The states of wine
Nov 12, 2012
By Karl Klooster
Of the News-Register
While the American wine industry is concentrated in just four states — California, New York, Washington and Oregon — every state can boast a winery or two, or even a few.
The four wine-centric states, three of them on the West Coast, account for 97.4 percent of the nation’s annual production. That only leaves 2.6 percent for all the rest, but it is spread very widely.
California dominates the industry with 89.2 percent of the total. The rest of the big four only adds 8.2 percent.
So even well-established wineries in major producing states may find themselves pitted against marketing giants in an ongoing battle for space on grocery store shelves and restaurant wine lists.
That’s why you seldom hear about, much less have the opportunity to buy or try, wines grown and produced elsewhere in the country. That is, unless you happen to live in or adjacent to one of those “other” states.
For example, in Oregon, we see a fair amount of Idaho wine.
That’s true even though Idaho only produces about 600,000 gallons a year, earning a rank of 15th nationally. Thanks to close proximity and reasonable prices, some praiseworthy wines from the “spud” state find their way onto Oregon shelves.
Oregon itself is no great shakes when it comes to quantity. Its 440 wineries produce only about 1 percent of all American wine. It might go up or down a tenth or two, depending on the year, but doesn’t vary much.
It’s quality, not quantity, that makes the Beaver State a global contender. And the same can be said for some of the most renowned wine producing regions elsewhere in the world.

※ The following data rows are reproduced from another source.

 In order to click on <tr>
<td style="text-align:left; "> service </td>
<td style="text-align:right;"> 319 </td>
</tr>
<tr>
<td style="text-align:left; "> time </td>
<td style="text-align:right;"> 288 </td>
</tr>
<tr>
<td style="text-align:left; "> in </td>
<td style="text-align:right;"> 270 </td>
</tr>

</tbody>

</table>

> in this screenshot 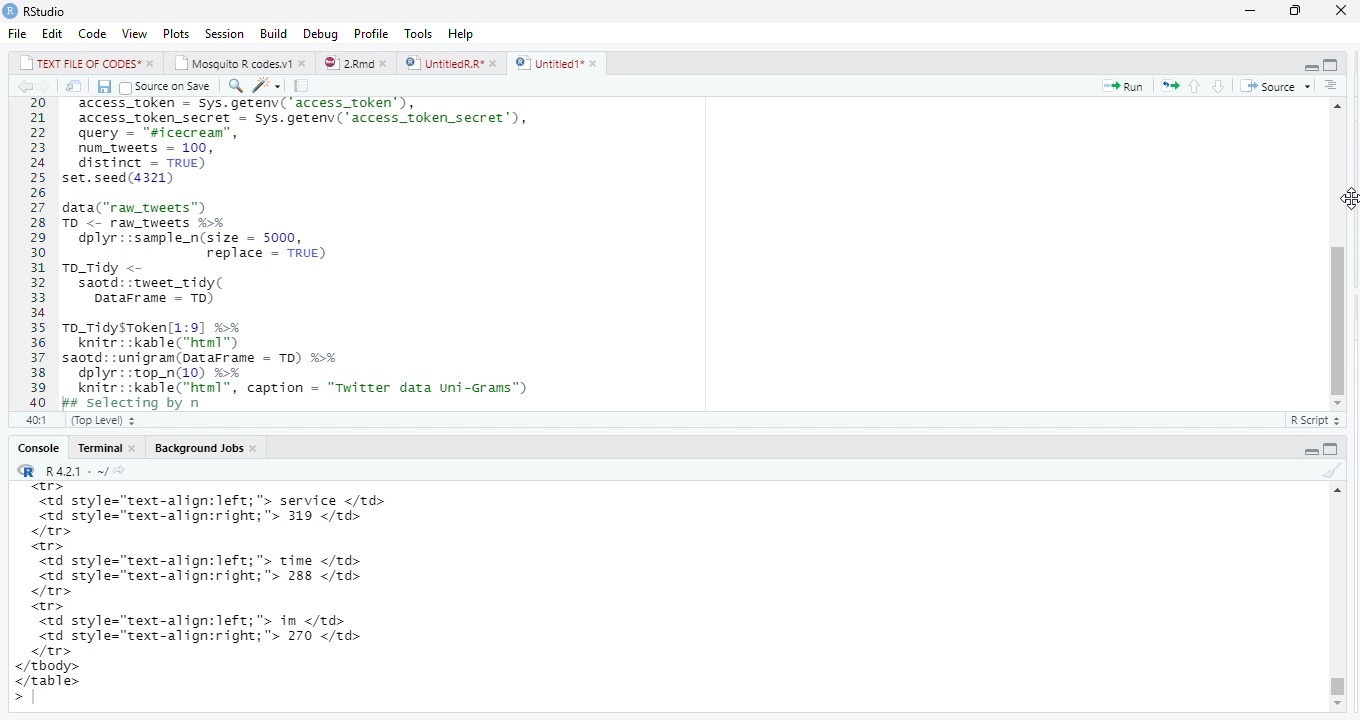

So why couldn’t some lesser-known American state produce something exceptional? Why not Virginia, Texas, Kentucky, Michigan or Missouri?
The fact is, every one of these states has a thriving wine industry — one that is demonstrating a serious commitment to increase its presence and position in the marketplace. Looking at a list of the 50 states, half of them are producing at least 100,000 gallons a year.
Although no more than an introduction to such an extensive subject can be provided here, anyone interested in fine wine should find just a tantalizing taste enough to investigate further on his own.
Take, for example, Virginia. Ranking only 10th in total production, its industry recently laid claim to generating annual wine tourism revenue second only to that of California.
Although Oregon can disprove this assertion — $2.7 billion versus $750 million, relegating it to the realm of a self-promotional overstatement — people still take notice when a place receives great press.
Last year, Travel Leisure Magazine ranked Virginia as one of the top five wine tourism destinations in the world. And this year, the state made Wine Enthusiast’s top 10 listing.
The Virginia Wineries Association website boasts 224 member wineries in 15 geographic regions broken into six American Viticultural Areas. That’s up from 193 members in 2009.
The Virginia Vineyards Association, formed in 1979, claims nearly 200 members. They grow more than 30 vinifera varieties, as well as native grapes, led by Norton.
Cabernet franc, viognier and chardonnay have thus far proved Virginia’s most successful vinifera varieties.
In just five years, the industry has more than doubled in size. It’s 2010 production of 440,000 cases will soon be eclipsed.
When it comes to tourism, Virginia has some wineries serving as veritable showplaces. They include Barboursville, Keswick, Fox Meadow, New Kent and Paradise Springs.
The 1,000-acre Kluge Estate, recently purchased by Donald Trump in a bankruptcy auction, leads the Virginia pack in lavishness. But The Donald will have to revitalize its checkered image.
Last year, another high roller, AOL co-founder Steve Case, purchased another bankrupt Virginia winery — Early Mountain Vineyards. He plans to invest major money in the venture.
When Texans decide to do something, small isn’t in their vocabularly. Over the past decade, the number of Texas wineries has grown more than five-fold, from 46 to 220.
Production of approximately 2.85 million gallons, or 1.2 million cases, elevates it to No. 5 overall, behind just the big four.
Few outside the industry know that Kentucky ranks sixth at just under 2 million gallons. There, 61 wineries are dividing up 840,000 cases of annual production.
The industry website in Kentucky calls it the home to America’s first commercial vineyard. It boasts of “rebuilding a wine industry ready to take its place among the world’s best.”
In Missouri, grape production increased 76 percent between 2007 and 2009, going from 2,500 to 4,400 tons. The Show Me State is currently the nation’s 12th largest wine producer at just over 1 million gallons.
Missouri’s 118 wineries are banking on Norton, a native American red. The popular Rhone white, viognier and another native variety, Concord, are also in the mix.
Michigan, a longtime player on the American wine scene, holds down the 8th position. But only 2,650 of its 15,000 acres of grapes are made into wine.
Its 94 wineries produced 1.3 million gallons in 2011, with riesling, pinot noir, chardonnay and pinot gris heading the list of more than a dozen vinifera grapes grown in the state.
There’s more, much more, of course, to this cross-country trip through U.S. vines and wines. And there will be more at another time.
Meantime, be sure to regularly enjoy a glass of wine and keep your eye out for some of those “other” wines that will likely be coming our way over time.